What the exercise asks: The response must consist of each line in the listing that has the word "computer" in it.
↓
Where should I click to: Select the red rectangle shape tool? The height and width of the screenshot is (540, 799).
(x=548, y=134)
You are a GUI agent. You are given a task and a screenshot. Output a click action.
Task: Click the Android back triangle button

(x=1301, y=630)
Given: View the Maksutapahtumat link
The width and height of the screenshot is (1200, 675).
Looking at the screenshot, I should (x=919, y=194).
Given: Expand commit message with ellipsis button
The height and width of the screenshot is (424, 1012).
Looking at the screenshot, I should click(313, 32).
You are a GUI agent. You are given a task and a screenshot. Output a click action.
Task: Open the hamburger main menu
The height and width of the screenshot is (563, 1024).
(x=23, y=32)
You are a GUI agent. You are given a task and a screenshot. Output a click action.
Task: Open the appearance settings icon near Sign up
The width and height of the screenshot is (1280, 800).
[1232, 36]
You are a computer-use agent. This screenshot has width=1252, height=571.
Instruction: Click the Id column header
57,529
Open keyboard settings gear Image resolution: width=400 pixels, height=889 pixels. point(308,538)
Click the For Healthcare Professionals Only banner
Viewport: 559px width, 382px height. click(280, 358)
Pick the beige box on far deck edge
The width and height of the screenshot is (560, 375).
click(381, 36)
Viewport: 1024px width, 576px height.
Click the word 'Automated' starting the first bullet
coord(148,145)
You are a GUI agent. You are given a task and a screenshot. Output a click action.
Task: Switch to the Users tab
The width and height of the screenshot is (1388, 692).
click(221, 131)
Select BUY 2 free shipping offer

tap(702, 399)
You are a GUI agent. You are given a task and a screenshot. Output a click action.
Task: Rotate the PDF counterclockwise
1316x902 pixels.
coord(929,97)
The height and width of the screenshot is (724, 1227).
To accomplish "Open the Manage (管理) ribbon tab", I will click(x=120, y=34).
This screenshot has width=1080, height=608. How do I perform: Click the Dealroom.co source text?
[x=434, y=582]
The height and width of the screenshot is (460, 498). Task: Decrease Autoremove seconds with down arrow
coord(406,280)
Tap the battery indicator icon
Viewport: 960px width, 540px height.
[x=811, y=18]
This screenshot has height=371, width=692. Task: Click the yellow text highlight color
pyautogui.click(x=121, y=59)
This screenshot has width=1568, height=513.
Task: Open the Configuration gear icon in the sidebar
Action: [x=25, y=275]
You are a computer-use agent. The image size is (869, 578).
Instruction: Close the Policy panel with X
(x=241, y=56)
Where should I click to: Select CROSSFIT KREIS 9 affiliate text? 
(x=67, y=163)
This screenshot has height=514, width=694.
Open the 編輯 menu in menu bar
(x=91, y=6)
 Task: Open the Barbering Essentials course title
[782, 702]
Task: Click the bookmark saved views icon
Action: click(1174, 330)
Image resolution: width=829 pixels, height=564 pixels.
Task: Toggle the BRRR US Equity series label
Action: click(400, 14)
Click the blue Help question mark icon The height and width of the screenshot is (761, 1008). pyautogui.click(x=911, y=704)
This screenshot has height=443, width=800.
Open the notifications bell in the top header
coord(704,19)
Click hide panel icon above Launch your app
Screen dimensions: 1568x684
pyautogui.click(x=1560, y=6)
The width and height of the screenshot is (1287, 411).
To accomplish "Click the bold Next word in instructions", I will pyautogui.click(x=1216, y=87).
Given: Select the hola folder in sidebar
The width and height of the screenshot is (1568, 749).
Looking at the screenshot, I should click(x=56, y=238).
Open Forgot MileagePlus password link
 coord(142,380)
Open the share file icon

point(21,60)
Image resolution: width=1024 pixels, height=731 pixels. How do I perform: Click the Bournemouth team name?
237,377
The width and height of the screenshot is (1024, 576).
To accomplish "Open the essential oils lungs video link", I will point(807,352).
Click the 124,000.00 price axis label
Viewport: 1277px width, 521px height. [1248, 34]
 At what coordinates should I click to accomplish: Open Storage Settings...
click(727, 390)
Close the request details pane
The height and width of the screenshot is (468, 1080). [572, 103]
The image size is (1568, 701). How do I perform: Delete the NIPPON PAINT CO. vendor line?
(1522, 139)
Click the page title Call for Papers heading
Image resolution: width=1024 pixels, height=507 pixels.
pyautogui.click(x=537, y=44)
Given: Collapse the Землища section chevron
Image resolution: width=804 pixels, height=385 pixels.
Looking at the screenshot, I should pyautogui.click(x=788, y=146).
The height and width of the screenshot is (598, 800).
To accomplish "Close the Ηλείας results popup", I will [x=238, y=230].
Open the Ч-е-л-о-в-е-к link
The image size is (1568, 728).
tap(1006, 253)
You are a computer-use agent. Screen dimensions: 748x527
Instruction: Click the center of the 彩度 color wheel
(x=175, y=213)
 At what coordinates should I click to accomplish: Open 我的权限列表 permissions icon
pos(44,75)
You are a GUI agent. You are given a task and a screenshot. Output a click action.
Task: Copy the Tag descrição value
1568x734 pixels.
↑
Solution:
You are a computer-use agent. This screenshot has width=1252, height=571.
You are a computer-use agent. The image size is (869, 578).
You are a computer-use agent. Screen dimensions: 748x527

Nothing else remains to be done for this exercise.